"In this face of Cenci there is more than I have ever seen in any other human face."
- J.W. Goethe
"The face is smooth and beautiful, the gaze incredibly sweer and the eyes very large: they have the shocked air of a person caught by surprise in the moment they are shedding hot tears."
In an unremarkable room in one of Rome’s most overlooked museums hangs a small painting, scarcely more than two feet tall; from its present setting, most viewers who chance across this unassuming portrait would never guess that they are gazing upon what was once one of the most famous faces in Italian art. Like the more enduringly popular Mona Lisa, our portrait depicts a young woman enigmatically eyeballing the viewer. And, just as Leonardo’s image is today instantly recognizable, two hundred years ago it too possessed the mysterious power of an icon.
The subject of this painting, now virtually forgotten by the general public, was (or so it has been claimed for many centuries) a figure associated with the purest innocence and the most depraved cruelty, whose sensational trial and controversial execution inspired first public outcry and then reams of Romantic poetry: this was the tragically beautiful - and beautifully tragic - Beatrice Cenci.

DATASET EXTRACT =>

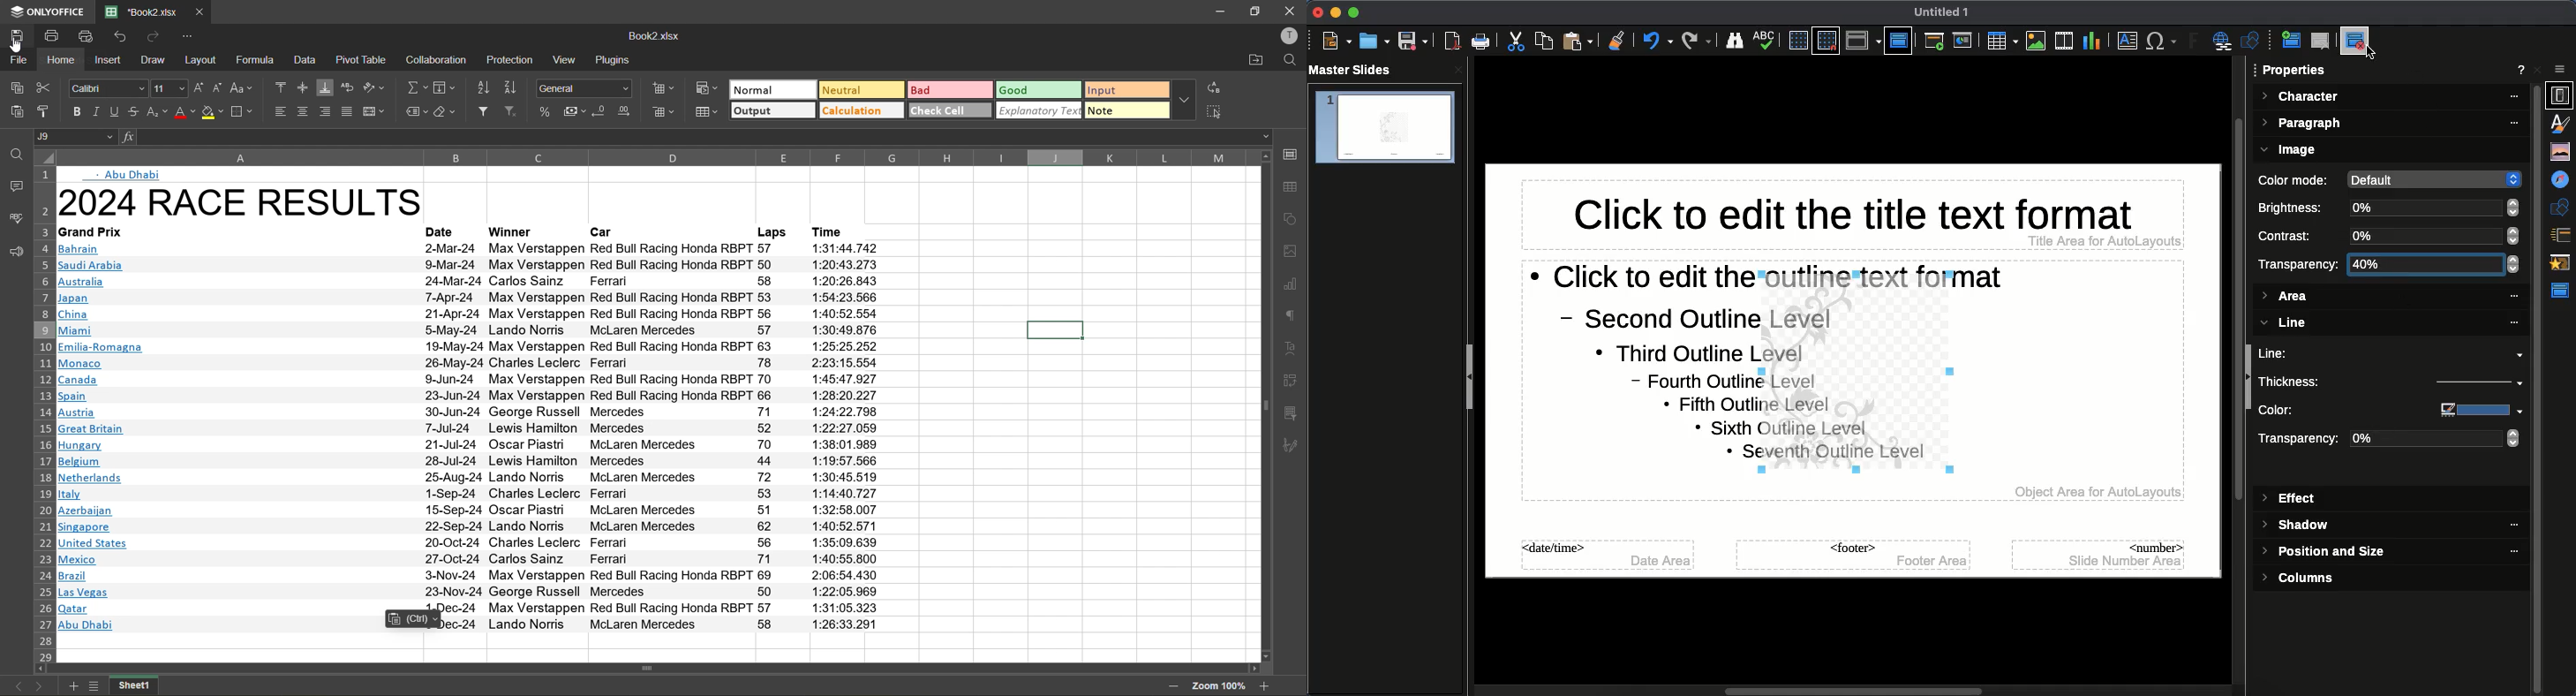 This screenshot has height=700, width=2576. Describe the element at coordinates (2195, 43) in the screenshot. I see `Fontwork` at that location.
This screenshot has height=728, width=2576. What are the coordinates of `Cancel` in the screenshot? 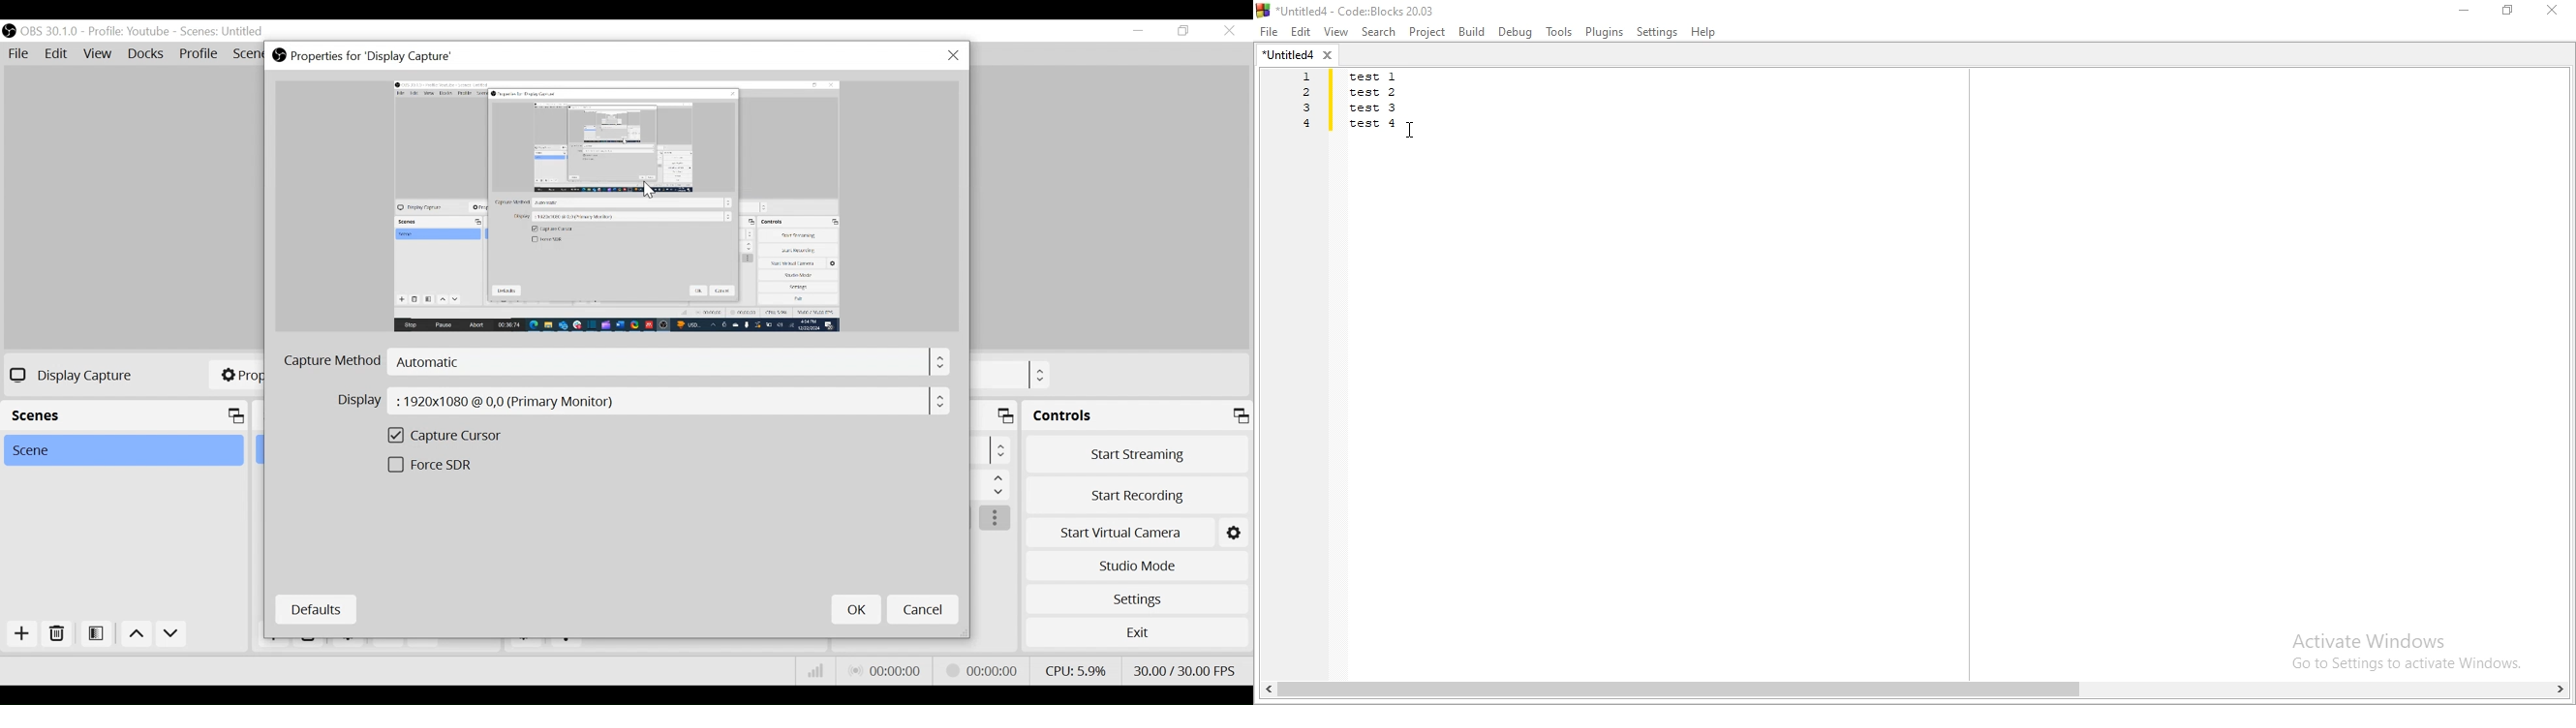 It's located at (922, 608).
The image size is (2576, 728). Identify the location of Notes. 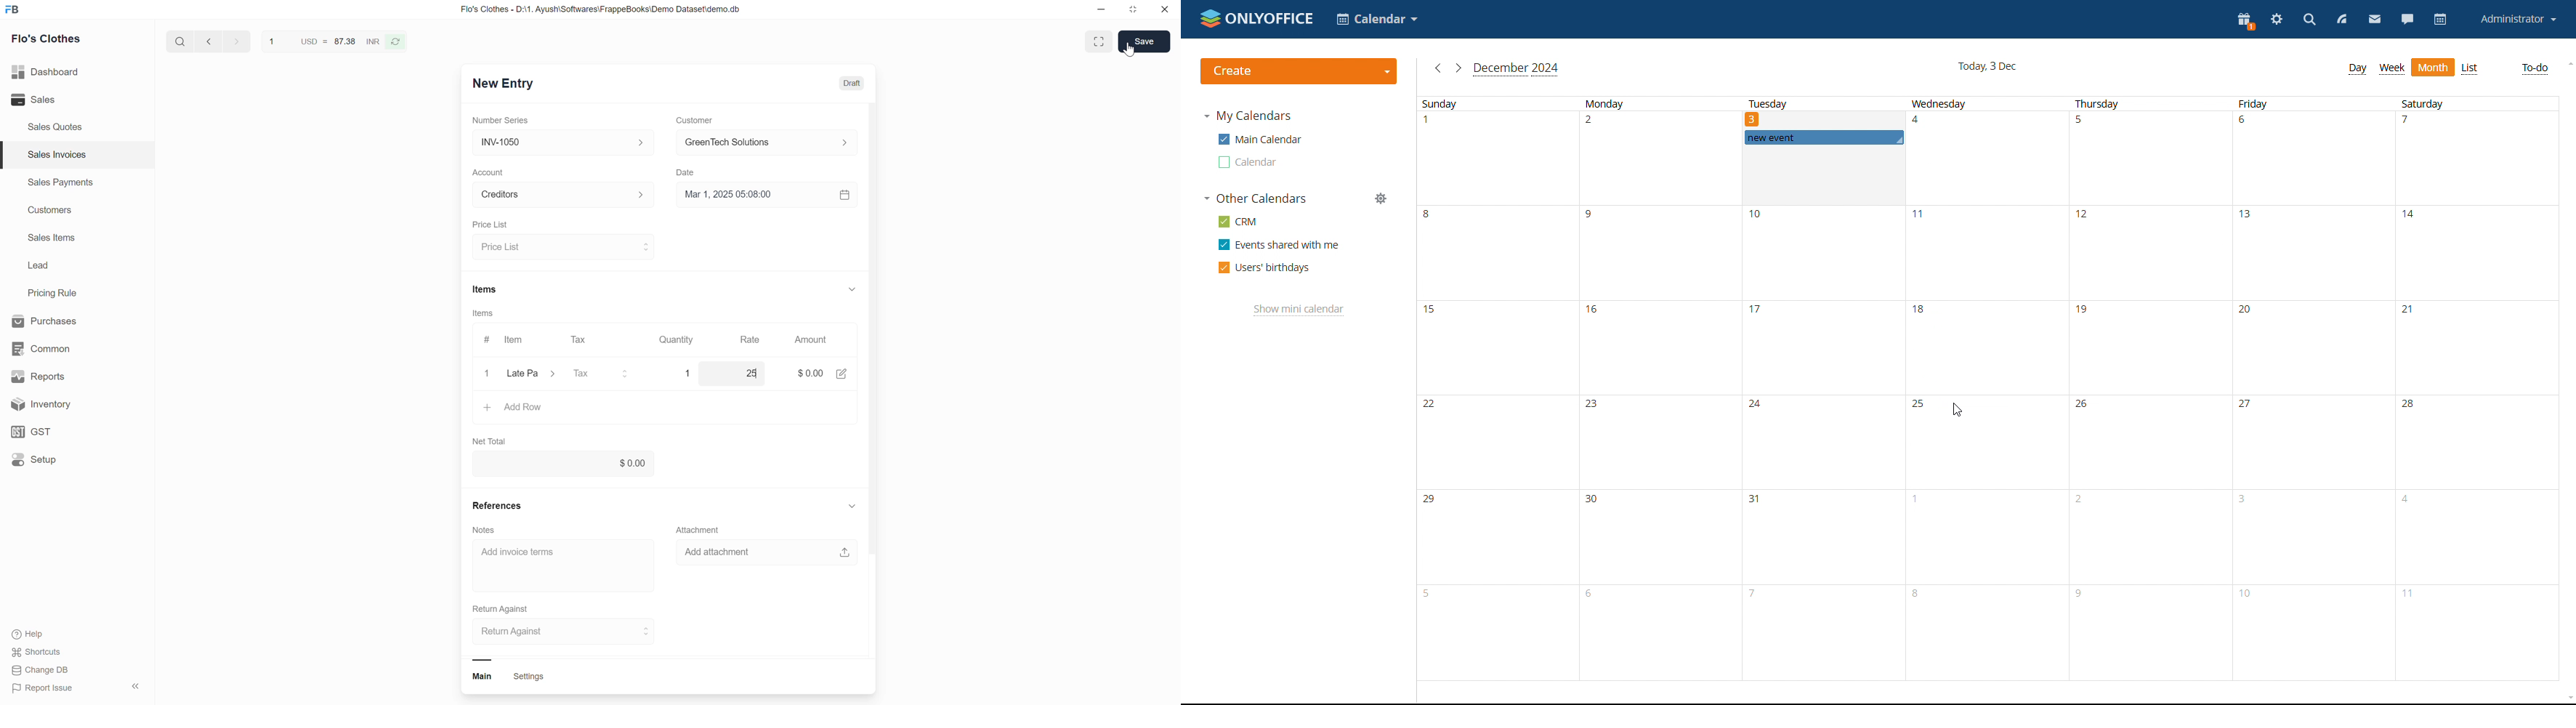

EXERCISE => In the text about the Cenci portrait, how tall is the painting?

WORKED ANSWER => Scarcely more than two feet tall.